Cunningham Hart, which contributed more than half of last year's pounds 9.5m profits, suffered a fall in workload as good weather reduced the number of claims passed to the firm by UK insurers. The firm's UK turnover fell by about pounds 1m and first-half profits dropped from pounds 1.8m to pounds 400,000.

HIS shares dropped from 165p to 118p, 20p below the price at which it came to the market.

Martin Green, an analyst at Smith New Court, said: 'It leaves a bad taste in the mouth. It was the loss-adjusting side that everybody thought was a nice, core, stable business. Nobody was expecting it to be this geared (to the fall in claims).'

Christopher Sporborg, the chairman of HIS, said the stock market had over-reacted 'quite ridiculously'. He added: 'Anyone would have thought we'd halved the dividend and made a thundering loss.'

Mr Sporborg laid part of the blame on Stock Exchange rules that limit what companies can tell analysts without making a full announcement.

Cunningham Hart has received incoming claims of about 4,600 a month, down from 5,200 a year ago. To achieve planned savings of pounds 700,000 a year, it has made 46 of its 500 employees redundant.

HIS tried to signal its continued confidence in its prospects by paying an interim dividend of 1.85p - a notional 7 per cent increase on the amount it would have paid if it had been listed last year.

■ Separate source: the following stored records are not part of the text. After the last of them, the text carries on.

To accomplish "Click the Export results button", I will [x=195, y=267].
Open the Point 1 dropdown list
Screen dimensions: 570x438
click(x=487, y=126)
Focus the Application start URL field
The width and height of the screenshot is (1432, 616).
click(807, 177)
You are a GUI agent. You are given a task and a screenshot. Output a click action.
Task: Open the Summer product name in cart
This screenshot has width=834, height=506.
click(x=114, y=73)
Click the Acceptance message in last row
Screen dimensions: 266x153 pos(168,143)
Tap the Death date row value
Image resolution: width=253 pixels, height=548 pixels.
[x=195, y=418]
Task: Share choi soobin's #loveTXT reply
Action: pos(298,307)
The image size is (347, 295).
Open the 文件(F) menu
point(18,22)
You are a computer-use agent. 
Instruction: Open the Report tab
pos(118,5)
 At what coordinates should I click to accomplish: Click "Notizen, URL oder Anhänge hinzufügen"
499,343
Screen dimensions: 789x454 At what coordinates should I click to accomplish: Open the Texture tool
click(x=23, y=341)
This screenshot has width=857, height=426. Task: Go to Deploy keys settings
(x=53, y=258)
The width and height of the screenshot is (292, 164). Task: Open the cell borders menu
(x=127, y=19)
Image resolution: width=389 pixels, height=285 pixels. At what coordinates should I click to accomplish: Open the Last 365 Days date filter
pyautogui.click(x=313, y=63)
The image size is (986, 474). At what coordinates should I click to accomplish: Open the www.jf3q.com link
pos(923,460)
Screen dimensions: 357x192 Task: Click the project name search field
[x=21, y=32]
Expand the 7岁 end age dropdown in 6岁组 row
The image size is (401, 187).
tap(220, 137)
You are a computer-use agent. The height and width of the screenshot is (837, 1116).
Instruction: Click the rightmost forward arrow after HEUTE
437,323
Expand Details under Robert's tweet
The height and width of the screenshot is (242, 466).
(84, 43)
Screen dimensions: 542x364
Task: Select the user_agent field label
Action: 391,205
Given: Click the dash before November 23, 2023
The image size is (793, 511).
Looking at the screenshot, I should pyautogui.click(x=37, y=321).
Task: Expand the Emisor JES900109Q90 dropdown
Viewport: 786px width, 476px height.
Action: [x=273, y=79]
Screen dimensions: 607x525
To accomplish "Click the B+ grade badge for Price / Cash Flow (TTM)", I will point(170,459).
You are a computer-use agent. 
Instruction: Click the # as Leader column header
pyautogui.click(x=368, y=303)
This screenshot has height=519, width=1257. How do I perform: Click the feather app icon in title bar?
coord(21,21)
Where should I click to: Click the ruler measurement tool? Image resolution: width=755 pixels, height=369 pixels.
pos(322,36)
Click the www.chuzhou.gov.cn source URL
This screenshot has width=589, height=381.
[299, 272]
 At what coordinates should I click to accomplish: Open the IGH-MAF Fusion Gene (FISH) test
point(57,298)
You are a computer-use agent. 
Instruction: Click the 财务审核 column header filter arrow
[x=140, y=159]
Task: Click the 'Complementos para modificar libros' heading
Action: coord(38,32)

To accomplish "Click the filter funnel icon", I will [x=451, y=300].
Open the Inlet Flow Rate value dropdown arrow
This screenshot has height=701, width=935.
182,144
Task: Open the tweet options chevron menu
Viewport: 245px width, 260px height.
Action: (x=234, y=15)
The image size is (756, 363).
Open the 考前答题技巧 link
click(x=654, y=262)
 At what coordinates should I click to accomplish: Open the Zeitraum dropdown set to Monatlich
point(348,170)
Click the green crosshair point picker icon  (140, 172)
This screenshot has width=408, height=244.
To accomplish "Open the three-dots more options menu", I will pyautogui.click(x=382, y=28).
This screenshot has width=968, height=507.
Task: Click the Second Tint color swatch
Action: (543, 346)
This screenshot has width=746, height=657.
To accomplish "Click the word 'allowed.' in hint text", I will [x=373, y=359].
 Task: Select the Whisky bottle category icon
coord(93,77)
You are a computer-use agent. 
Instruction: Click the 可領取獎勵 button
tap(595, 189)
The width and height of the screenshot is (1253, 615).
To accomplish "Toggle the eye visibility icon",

Nicholas Page, the managing director of HIS, said loss-adjusting was a seasonal business and he could not remember a year when the second half was not more profitable than the first.

Mr Green said full-year forecasts for HIS have been cut from pounds 11m to pounds 7m.

The group's interim pre-tax profits fell from pounds 4m to pounds 3.25m following the setback at Cunningham Hart. Hambro Legal Protection, which arranges insurance for legal expenses and runs accident and medical helplines, increased its profits by 29 per cent to pounds 2.1m.

Beale Dobie, which makes a market in second-hand life insurance savings policies, increased profits by 9 per cent to pounds 567,000, on sales up 29 per cent to pounds 8.1m.